Today while talking with a friend he mentioned about using a RAID 5 on disks. Since I am not experienced with RAID structures, after the conversation, I started to read about RAID 5. of course I know what RAID is and basically how it works but don’t have information about all types. so while looking at RAID 5 I saw that term “parity”.
Basically, a data block A wil be written to the disks if you have a RAID 5 configuration with 4 disk then the data will be dived into 3 pieces (a1,a2,a3) and each part will be written on a disk. this will improve your performance of course but on the last disk there is a part called “parity”. what is that? for example on ASM if we are using our disk groups with NORMAL redundancy, every piece written on a disk will be also written to another disk so data will be protected against disk corruption or lost. RAID 5 configuration is also protect your data against disk lost etc but it does not copy every data piece (a1,a2,a3) to other disks. it is just using this “parity”.
At first I thought it is a combination of all pieces (which means whole data) but this would be ridicules because you would be loose all performance gain and I started digging. What I found is so simple (and probably many of you already knew about this) and clever, also new to me. So I wanted to share.

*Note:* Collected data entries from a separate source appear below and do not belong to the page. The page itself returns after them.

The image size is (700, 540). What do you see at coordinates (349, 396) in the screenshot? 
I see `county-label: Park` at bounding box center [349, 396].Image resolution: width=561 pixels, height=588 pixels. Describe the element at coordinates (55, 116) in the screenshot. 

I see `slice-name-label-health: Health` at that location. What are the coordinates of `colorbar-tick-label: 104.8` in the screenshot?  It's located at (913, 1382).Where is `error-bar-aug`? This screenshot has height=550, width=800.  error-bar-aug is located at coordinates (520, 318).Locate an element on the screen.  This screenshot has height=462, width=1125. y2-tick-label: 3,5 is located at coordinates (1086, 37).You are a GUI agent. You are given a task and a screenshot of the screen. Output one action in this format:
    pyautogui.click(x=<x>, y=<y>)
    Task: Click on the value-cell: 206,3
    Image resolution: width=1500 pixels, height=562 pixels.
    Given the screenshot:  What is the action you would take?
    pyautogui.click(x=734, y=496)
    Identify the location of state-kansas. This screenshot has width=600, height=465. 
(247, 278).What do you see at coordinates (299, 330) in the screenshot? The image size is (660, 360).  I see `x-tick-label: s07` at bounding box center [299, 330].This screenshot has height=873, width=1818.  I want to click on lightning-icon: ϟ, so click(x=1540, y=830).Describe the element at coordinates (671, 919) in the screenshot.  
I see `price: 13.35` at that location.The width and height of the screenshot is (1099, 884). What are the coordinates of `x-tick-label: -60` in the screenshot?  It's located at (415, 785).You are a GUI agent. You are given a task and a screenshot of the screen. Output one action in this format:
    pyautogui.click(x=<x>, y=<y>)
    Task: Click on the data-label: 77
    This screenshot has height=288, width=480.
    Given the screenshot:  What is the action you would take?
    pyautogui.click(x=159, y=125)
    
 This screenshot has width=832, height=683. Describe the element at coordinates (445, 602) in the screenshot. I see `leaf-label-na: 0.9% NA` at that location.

Parity is a result of XOR Gate and produces brilliant results. Let’s assume our data pieces (a1,a2,a3) as simple binary data like:
as a short explanation of XOR gate, it will produce 1 if inputs are different and 0 if they are same. so;
1 XOR 1 = 0
0 XOR 0 = 0
1 XOR 0 = 1
0 XOR 1 = 1
so XOR of a1 and a2 is:
parity is the combination of three pieces (in my example) with an XOR gate
a1 a2 a3
1001 XOR 0111 XOR 1011
so order of execution is (a1 XOR a2) XOR a3. Result of this operation is 0101 (you can use online xor calculators like: https://toolslick.com/math/bitwise/xor-calculator) and remember leading zeros will be suppressed so if you see 101 as result, it is same with 0101. result of 2 xor operation is 0101 which is our “parity”. this data is written to last disk but how does this protect us from a data loss? This is the part where we show the power of XOR. Let’s say we lost disk2 (a2 is missing), all we have a1, a3 and parity which are:
a1 a3 parity
1001 1011 0101
so let’s put them into another XOR gate:
1001 XOR 1011 XOR 0101 = 0111 (a2)
we have our a2 piece back. this will work any of missing pieces and it is really efficient but of course real data blocks are much more bigger and they have many bits to pass through XOR gate of course this will decrease your performance a little bit but still will be faster than just one disk.